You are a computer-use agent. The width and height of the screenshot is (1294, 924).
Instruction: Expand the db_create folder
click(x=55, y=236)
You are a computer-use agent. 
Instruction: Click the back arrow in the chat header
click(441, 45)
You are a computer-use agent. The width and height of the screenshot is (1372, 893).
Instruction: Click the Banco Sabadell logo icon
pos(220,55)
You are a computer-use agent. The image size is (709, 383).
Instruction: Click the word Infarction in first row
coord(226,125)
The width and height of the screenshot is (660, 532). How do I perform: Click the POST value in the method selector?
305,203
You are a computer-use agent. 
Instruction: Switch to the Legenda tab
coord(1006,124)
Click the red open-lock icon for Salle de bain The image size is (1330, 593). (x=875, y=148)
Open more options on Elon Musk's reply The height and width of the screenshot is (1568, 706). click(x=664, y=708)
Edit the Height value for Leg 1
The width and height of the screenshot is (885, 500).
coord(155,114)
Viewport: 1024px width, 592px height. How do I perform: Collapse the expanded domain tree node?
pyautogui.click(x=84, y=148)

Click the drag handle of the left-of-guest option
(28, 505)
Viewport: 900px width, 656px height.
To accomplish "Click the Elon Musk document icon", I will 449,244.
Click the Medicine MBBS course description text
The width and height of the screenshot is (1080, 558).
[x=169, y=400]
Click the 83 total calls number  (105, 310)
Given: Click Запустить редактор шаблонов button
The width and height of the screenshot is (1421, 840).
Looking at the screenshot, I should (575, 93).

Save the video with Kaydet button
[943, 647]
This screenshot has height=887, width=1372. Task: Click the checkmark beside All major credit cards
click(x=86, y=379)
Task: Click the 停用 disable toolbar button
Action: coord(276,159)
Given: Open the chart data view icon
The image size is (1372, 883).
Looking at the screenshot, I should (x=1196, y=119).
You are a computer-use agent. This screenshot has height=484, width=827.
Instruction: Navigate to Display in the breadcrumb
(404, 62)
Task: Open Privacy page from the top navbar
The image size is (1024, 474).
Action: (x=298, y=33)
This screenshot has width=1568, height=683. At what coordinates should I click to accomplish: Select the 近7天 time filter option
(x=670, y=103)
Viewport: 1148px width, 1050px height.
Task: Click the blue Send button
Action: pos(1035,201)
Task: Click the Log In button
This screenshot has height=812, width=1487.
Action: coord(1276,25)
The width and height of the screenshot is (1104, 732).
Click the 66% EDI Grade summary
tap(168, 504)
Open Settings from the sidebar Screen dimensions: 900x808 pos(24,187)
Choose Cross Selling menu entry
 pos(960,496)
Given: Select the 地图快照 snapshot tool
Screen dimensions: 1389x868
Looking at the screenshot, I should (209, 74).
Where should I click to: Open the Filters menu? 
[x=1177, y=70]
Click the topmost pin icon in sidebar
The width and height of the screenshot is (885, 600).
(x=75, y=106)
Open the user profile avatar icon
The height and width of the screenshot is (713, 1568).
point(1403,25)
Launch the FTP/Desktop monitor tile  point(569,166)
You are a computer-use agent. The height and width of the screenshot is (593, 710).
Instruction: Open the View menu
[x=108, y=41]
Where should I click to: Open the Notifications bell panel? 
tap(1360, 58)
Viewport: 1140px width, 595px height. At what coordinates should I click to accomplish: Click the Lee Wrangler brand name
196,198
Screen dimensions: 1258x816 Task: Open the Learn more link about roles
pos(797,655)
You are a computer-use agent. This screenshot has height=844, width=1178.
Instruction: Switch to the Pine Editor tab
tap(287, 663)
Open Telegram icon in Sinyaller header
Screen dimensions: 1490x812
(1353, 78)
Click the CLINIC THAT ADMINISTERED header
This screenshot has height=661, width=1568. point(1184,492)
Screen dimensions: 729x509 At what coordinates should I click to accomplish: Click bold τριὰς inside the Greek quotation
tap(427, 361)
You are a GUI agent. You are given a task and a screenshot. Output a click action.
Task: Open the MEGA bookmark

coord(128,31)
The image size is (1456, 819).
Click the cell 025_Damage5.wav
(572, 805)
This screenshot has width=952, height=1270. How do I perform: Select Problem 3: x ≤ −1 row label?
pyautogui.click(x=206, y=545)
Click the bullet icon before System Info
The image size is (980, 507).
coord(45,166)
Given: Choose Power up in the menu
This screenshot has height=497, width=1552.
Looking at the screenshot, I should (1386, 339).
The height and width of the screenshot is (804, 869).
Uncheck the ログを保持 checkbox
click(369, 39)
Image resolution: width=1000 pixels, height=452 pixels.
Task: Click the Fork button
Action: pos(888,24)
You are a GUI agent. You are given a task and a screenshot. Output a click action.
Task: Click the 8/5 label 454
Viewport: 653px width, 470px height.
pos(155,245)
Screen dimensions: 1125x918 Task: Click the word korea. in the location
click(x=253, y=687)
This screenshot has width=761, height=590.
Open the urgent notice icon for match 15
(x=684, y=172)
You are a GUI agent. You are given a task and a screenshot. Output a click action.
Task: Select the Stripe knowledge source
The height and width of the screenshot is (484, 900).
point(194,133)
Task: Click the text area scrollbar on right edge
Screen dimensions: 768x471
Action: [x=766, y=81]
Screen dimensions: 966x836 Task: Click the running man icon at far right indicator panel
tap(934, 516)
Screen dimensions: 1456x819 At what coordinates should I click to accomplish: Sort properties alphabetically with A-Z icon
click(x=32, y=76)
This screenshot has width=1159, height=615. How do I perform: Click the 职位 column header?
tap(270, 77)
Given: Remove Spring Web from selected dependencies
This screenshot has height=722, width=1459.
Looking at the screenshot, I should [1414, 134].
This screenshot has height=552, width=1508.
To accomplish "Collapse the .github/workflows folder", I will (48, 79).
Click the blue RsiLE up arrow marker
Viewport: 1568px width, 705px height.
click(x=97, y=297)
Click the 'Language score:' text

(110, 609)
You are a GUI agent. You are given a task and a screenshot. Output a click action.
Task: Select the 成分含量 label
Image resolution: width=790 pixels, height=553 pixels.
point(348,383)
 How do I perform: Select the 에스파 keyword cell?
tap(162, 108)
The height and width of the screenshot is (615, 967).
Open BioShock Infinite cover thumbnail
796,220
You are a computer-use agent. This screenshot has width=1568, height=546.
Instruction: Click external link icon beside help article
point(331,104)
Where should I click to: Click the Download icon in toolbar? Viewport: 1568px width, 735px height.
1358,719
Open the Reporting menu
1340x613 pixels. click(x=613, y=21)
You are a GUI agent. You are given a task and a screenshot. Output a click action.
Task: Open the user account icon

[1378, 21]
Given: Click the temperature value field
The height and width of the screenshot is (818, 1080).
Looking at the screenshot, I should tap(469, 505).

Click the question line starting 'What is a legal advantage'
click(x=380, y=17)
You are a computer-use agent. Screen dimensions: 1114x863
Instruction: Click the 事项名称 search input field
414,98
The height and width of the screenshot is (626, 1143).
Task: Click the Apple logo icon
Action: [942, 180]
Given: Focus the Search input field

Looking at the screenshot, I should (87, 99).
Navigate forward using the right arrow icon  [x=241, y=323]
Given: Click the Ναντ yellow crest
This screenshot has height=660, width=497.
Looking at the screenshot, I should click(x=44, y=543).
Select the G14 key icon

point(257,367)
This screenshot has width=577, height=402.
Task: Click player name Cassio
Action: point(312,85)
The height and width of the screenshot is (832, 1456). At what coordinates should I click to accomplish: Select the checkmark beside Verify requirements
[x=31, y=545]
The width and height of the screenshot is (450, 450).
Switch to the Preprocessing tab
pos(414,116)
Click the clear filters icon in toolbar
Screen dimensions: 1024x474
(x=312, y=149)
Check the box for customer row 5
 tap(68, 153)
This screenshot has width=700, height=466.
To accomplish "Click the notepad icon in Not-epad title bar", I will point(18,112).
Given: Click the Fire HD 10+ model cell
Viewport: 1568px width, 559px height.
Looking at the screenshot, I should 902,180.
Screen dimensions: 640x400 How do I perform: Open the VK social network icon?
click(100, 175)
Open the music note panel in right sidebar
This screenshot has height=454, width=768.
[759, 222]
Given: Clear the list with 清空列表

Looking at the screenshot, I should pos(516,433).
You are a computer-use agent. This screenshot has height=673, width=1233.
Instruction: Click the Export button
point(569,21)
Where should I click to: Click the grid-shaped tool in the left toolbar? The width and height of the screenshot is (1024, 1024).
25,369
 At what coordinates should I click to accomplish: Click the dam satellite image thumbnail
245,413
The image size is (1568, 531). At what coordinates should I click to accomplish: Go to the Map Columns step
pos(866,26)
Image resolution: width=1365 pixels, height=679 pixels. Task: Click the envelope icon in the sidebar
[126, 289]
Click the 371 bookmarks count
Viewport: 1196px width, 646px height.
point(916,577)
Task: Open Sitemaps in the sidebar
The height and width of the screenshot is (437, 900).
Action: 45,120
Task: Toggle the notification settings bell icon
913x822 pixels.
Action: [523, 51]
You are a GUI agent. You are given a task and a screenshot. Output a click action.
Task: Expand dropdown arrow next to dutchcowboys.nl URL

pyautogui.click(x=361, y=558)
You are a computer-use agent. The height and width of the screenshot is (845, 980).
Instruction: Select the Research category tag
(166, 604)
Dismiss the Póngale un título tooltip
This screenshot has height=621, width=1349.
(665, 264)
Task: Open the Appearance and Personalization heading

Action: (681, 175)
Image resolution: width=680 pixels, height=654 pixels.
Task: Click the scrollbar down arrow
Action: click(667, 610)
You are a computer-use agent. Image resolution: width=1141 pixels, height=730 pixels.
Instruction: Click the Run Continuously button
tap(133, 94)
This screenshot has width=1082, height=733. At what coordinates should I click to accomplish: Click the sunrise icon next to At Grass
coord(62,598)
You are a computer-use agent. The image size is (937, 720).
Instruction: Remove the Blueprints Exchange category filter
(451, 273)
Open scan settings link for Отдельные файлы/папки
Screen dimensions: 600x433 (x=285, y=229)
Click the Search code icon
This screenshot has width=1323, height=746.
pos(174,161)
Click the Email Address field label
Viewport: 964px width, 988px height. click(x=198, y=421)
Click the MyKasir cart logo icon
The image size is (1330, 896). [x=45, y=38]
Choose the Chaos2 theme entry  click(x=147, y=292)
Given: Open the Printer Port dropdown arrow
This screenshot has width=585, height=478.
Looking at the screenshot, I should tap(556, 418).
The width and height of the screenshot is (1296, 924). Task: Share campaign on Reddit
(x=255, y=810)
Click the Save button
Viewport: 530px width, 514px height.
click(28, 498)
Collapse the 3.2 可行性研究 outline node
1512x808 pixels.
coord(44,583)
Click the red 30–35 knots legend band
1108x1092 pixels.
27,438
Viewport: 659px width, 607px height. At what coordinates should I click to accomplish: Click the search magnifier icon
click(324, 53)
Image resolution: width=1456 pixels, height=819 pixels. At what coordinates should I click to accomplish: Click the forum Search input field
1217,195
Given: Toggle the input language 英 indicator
##########
> _Assignment_: Look through the entries above. Copy out every line holding the word "from".

> _Exercise result_:
Task: Open Privacy page from the top navbar
Open Settings from the sidebar Screen dimensions: 900x808 pos(24,187)
Given: Remove Spring Web from selected dependencies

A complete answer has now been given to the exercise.